Do que você tem medo?
Um ensaio-resenha de As Coisas que Perdemos no Fogo, da Mariana Enriquez
Relacionamentos, especialmente os longos, são uma alquimia muito esquisita entre as coisas que vocês têm em comum e as coisas que é melhor não ter, para que cada um possa guardar um pedaço que é só seu, ter uma lista de filmes que é só sua, nunca perder uma certa satisfação no tempo que se passa sozinho. Eu falo isso não porque essa seja uma newsletter sobre relacionamentos, ela é na verdade um texto sobre histórias de terror, uma coisa que meu namorado não vê.
Ele também não vê documentários estonianos sobre mulheres numa sauna ou filmes tchecos da década de 60 ou a fase maoísta do Godard e tudo isso eu estou em paz.
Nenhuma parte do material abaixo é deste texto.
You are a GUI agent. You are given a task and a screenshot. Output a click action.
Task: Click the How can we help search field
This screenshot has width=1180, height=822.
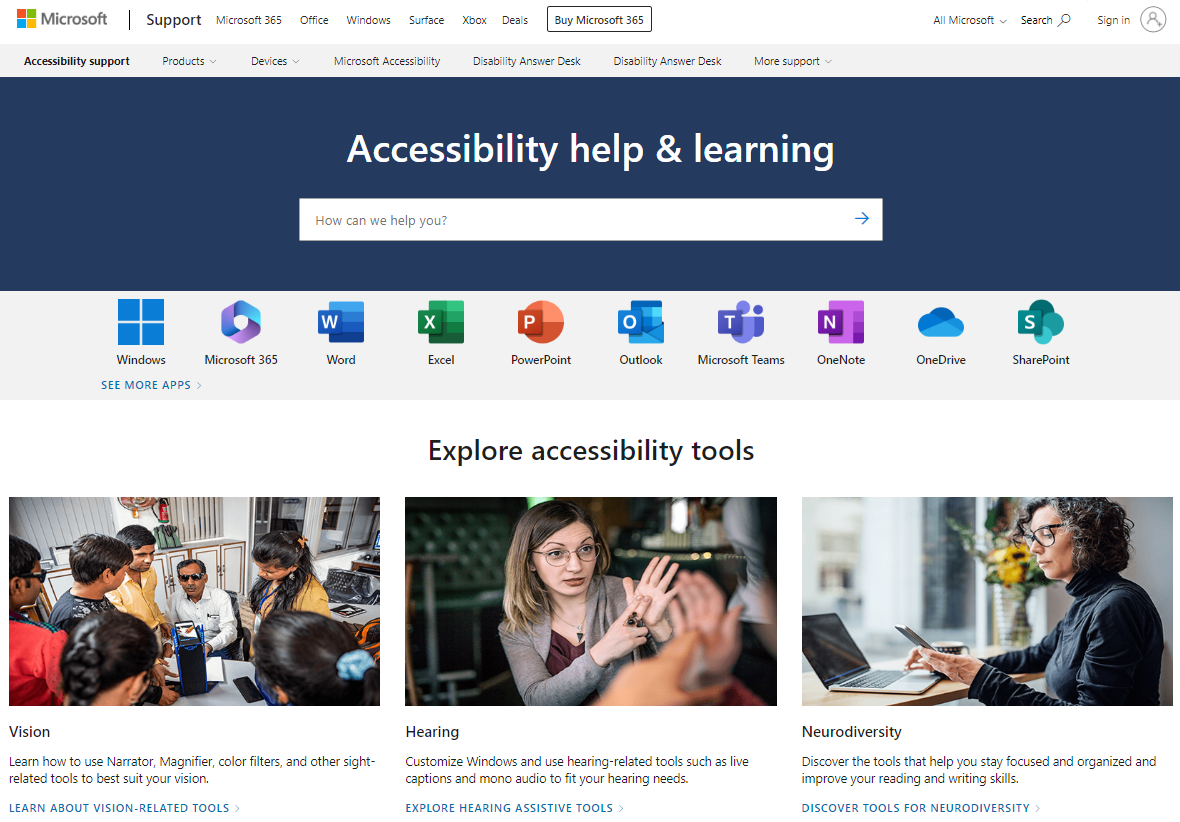tap(570, 220)
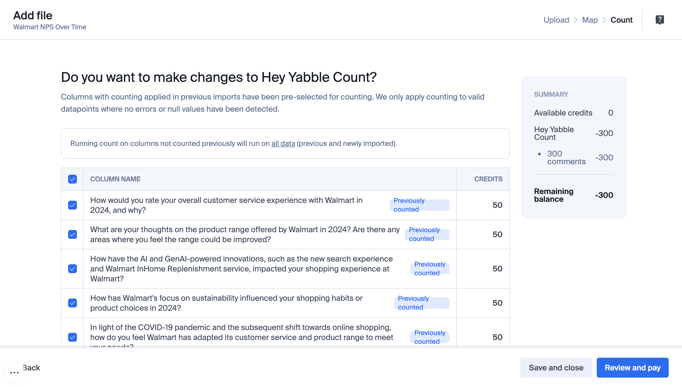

Eu vejo essas coisas sozinha e aqui e ali o convenço de que ele deveria ver Blow Up ou Acossado. Mas tem algo específico no terror que me empurra a querer compartilhar, a querer que alguém vá comigo ao cinema, que alguém assista comigo a Isabelle Adjani enlouquecendo em um metrô de Berlim e então eu me pego constantemente tentando convence-lo de que não tem motivo nenhum para alguém não ver filmes de terror.
É claro que eu sei que tem, mas o que é a vida senão umas mentiras que a gente conta pra convencer o outro de alguma coisa e faz umas semanas, enquanto ele tentava me explicar o que exatamente não gostava nesses filmes, eu repeti o que talvez seja meu argumento mais constante “é um filme de zumbi, mas não é um filme sobre zumbis". Ele riu e então perguntou “mas é sobre o que?” e eu desenrolei algo sobre a sociedade de consumo, a mídia norte-americana, o racismo. Não deixa de estar certo, você sabe se já viu algum filme do Romero, mas por motivos que a gente vai chegar eu me peguei pensando nisso nos últimos dias. E a verdade é que os bons filmes de terror de fato não são sobre os monstros, eles são sobre o medo.